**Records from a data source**

——————

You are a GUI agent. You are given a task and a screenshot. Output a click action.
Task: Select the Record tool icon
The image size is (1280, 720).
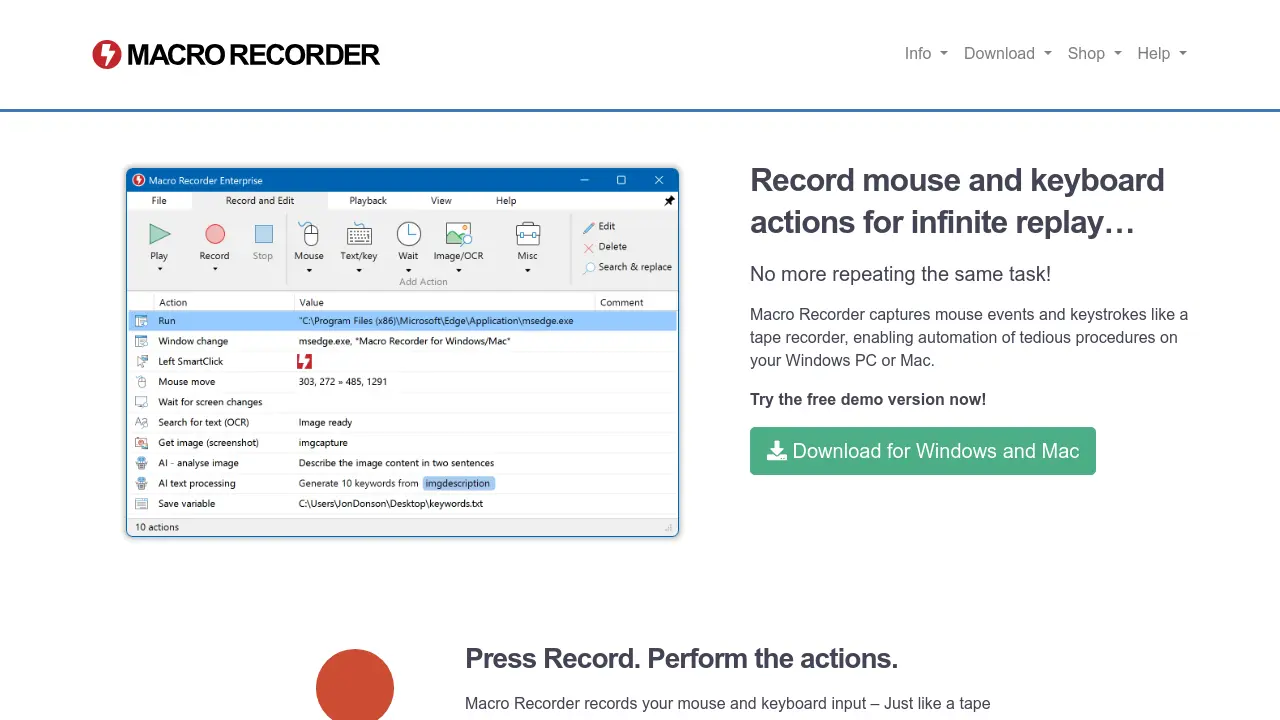tap(214, 234)
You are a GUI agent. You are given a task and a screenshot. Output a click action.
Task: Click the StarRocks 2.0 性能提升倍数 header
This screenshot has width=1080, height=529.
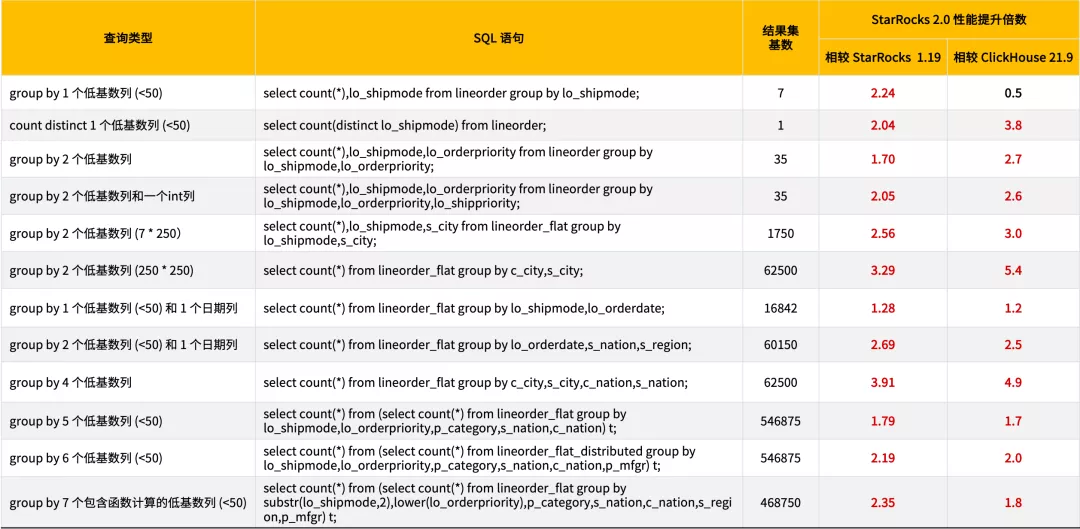[948, 20]
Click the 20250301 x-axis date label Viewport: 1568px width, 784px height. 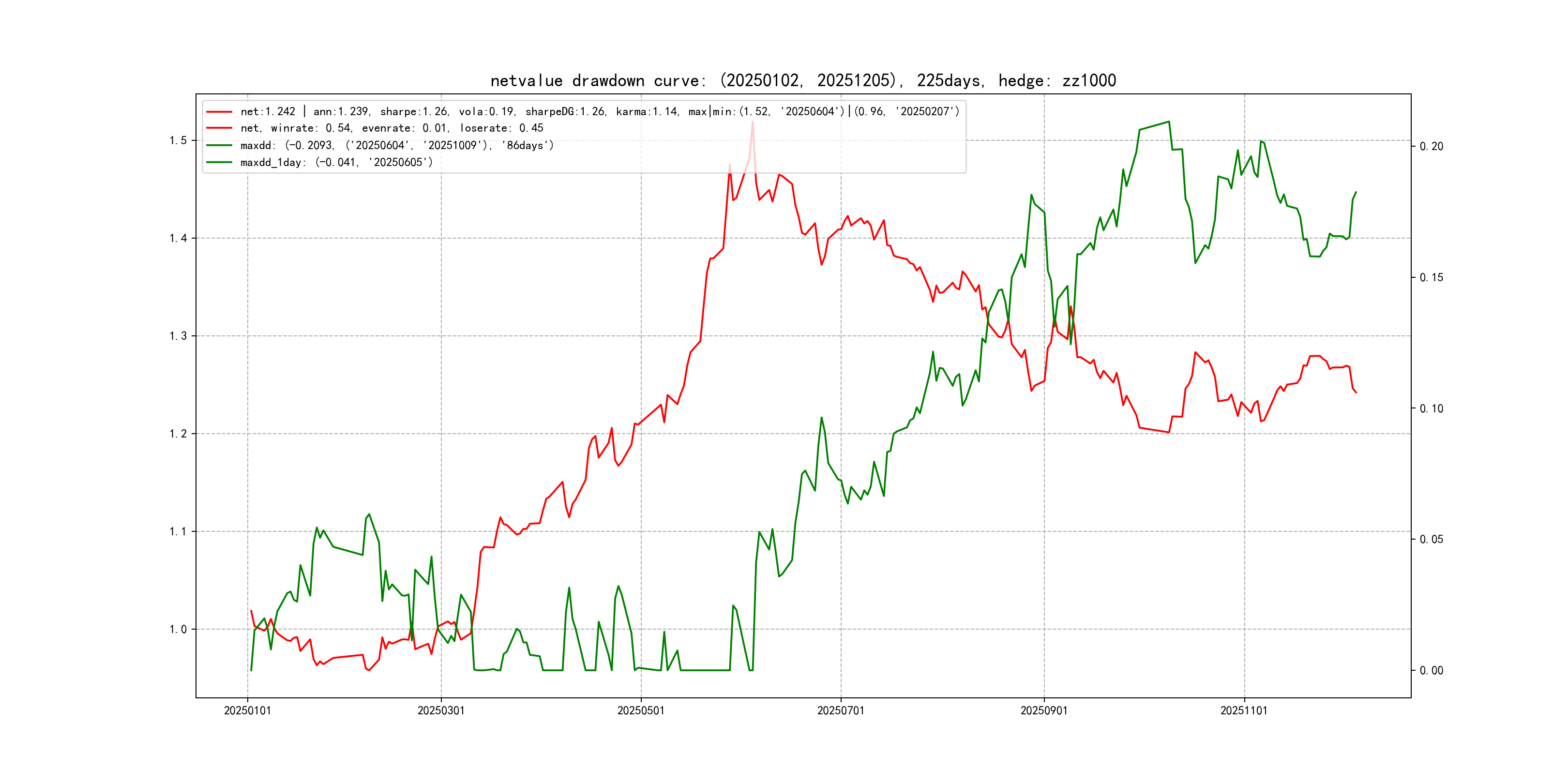point(441,711)
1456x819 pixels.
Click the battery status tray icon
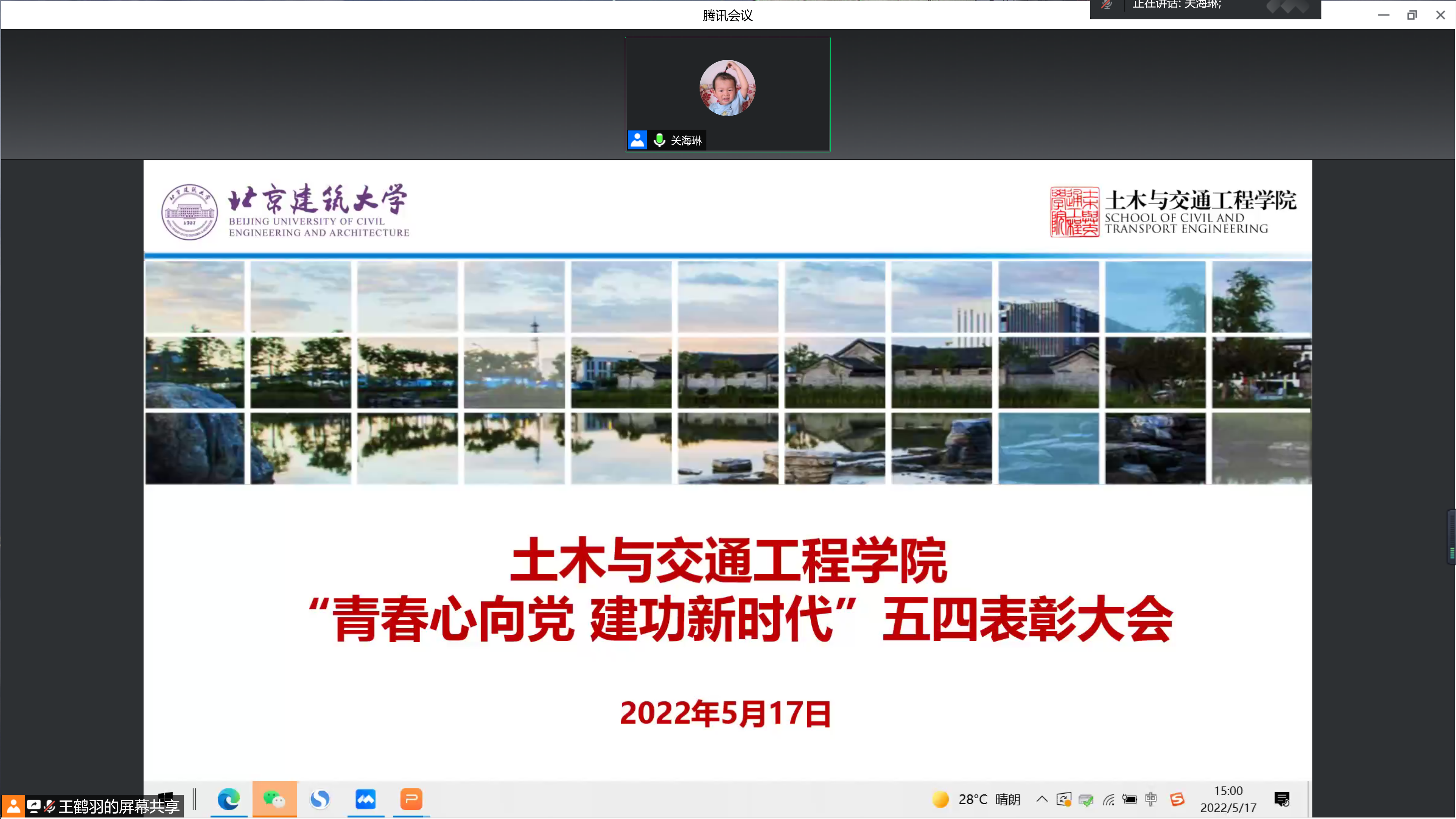click(1129, 799)
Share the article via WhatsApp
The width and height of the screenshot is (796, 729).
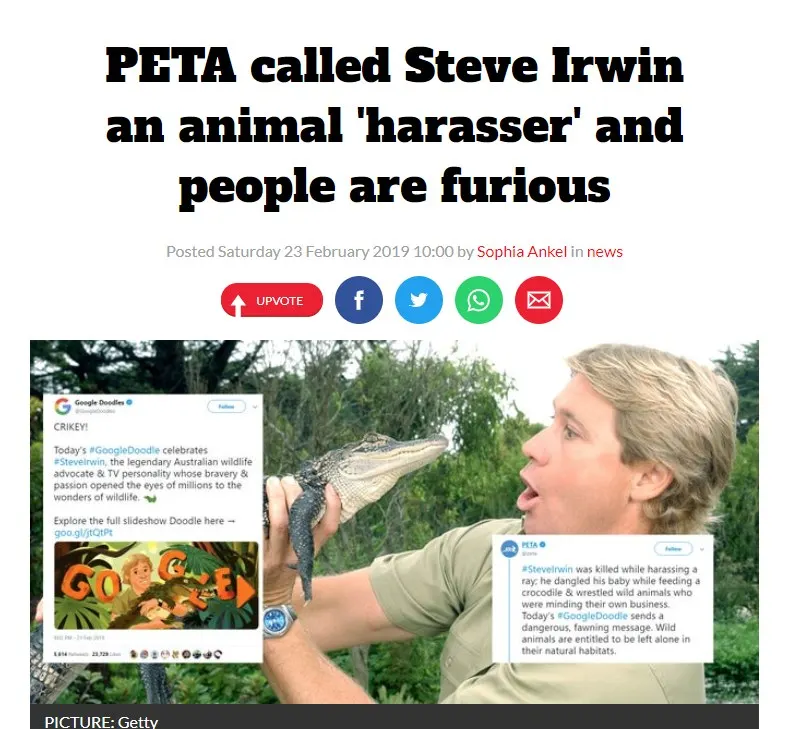(479, 300)

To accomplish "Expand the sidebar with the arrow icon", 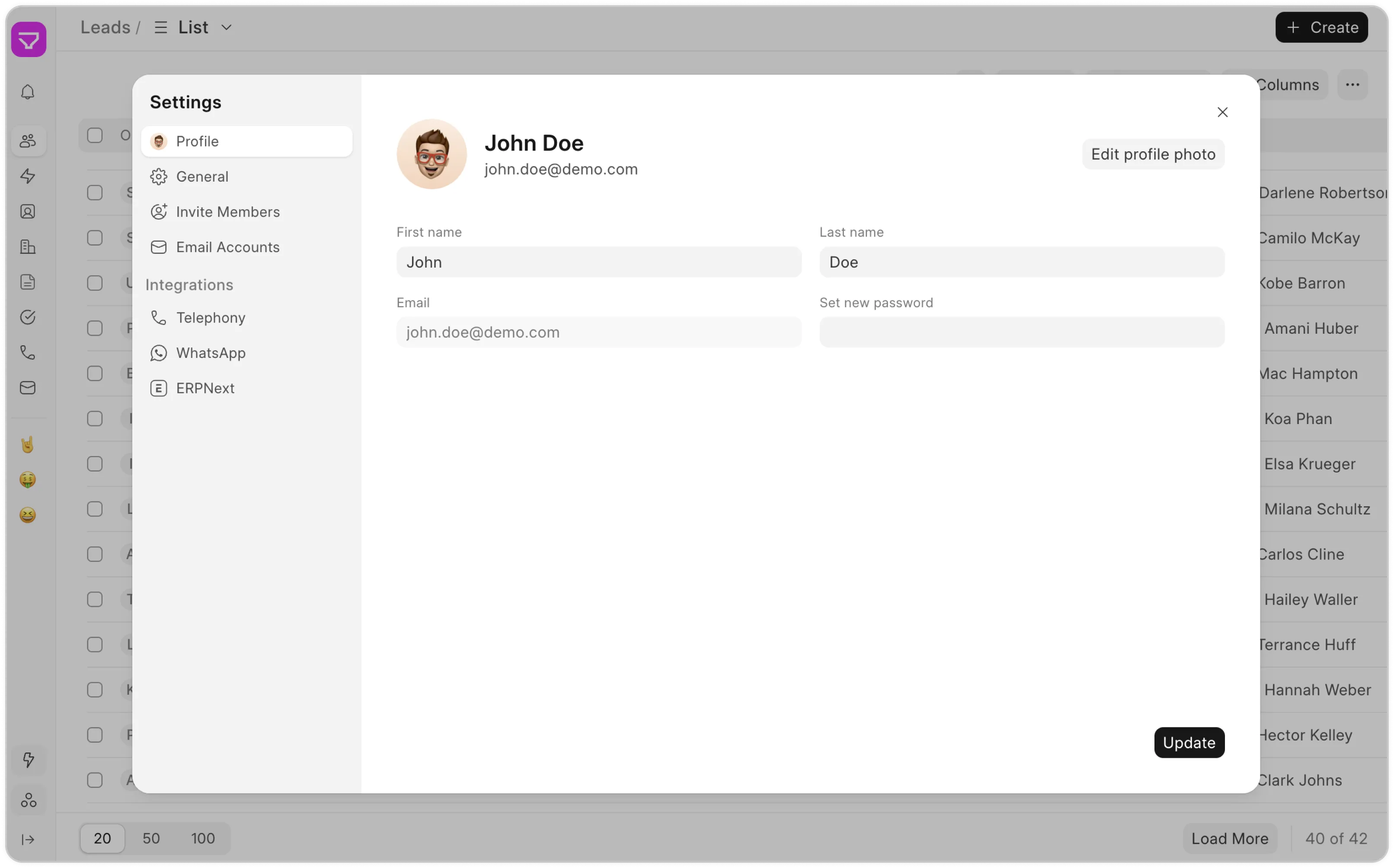I will (x=28, y=839).
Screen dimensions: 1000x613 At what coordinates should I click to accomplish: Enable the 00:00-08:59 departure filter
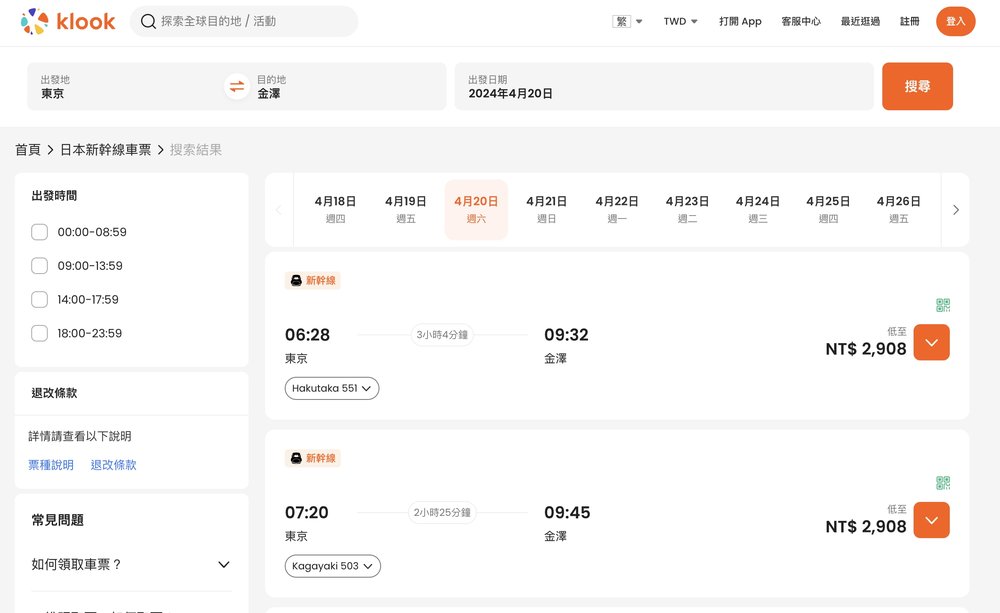click(x=40, y=232)
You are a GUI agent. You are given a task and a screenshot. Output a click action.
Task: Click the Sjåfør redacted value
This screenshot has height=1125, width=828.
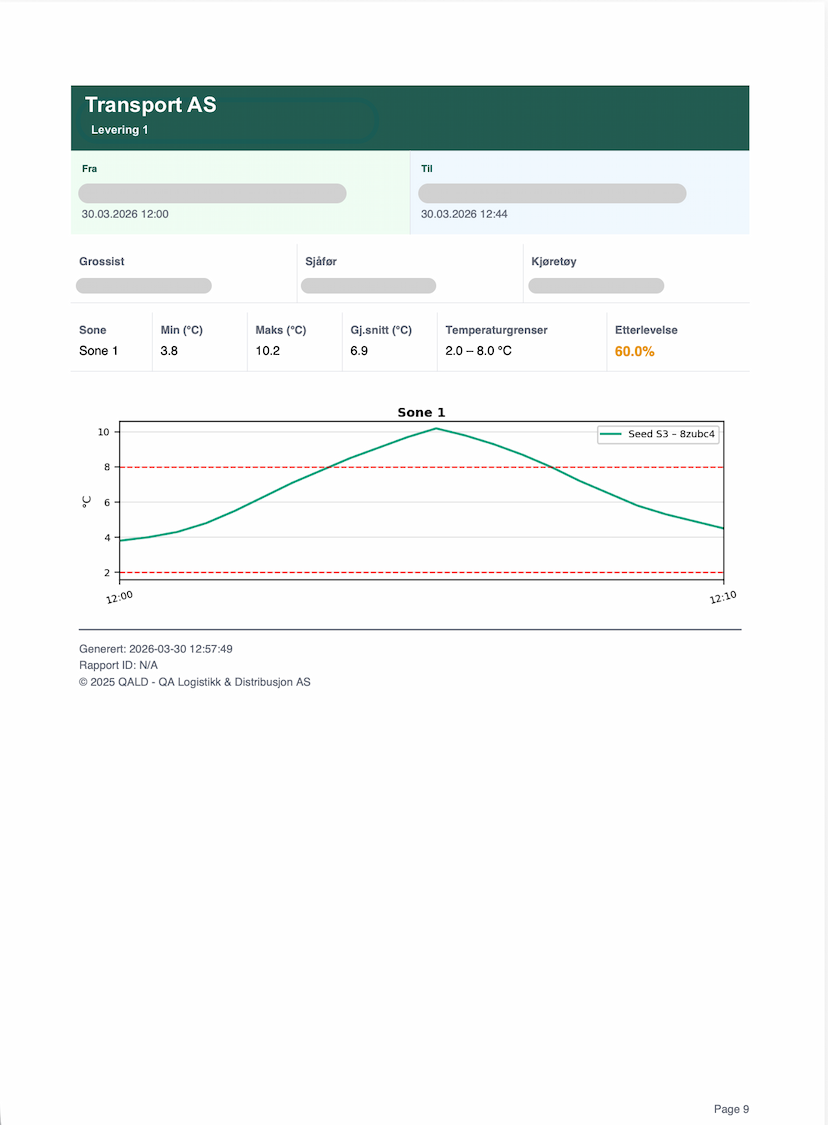[369, 286]
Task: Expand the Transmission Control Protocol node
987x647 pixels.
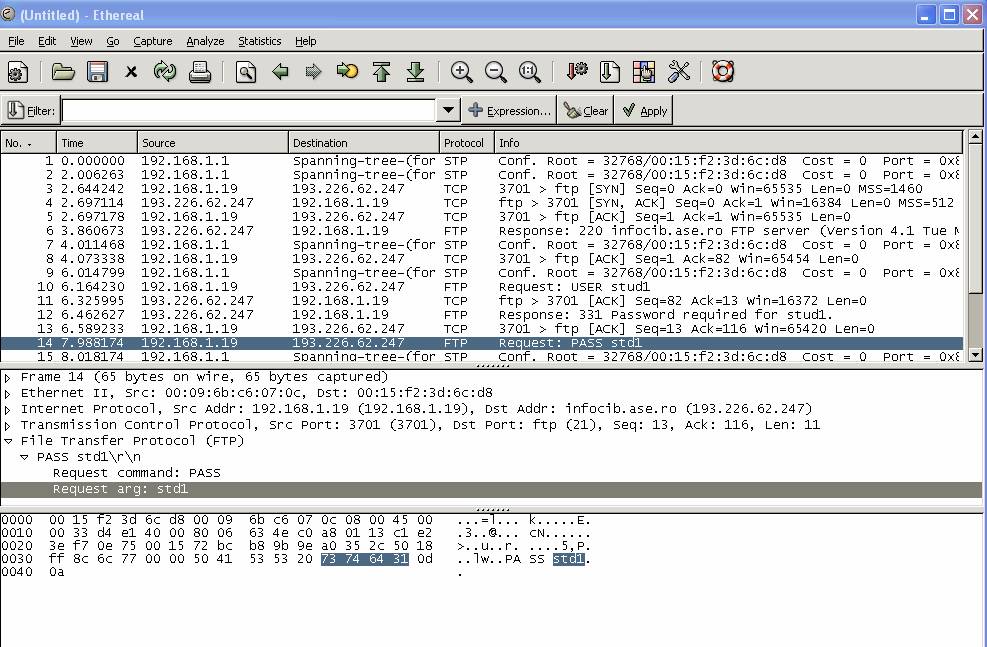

——————

**Short task**
Add 25 to every coordinate in the answers, and write out again all the lines between the one holding "Screen dimensions: 1000x613" and the end of the records, inclusive, with their requests. Leave the pictures out.

**Written reply**
Screen dimensions: 1000x613 At what coordinates should I click to accomplish: Enable the 00:00-08:59 departure filter
click(x=65, y=257)
You are a GUI agent. You are given a task and a screenshot. Output a click action.
Task: Click the Sjåfør redacted value
This screenshot has height=1125, width=828.
[394, 311]
Task: Expand the Transmission Control Protocol node
987x647 pixels.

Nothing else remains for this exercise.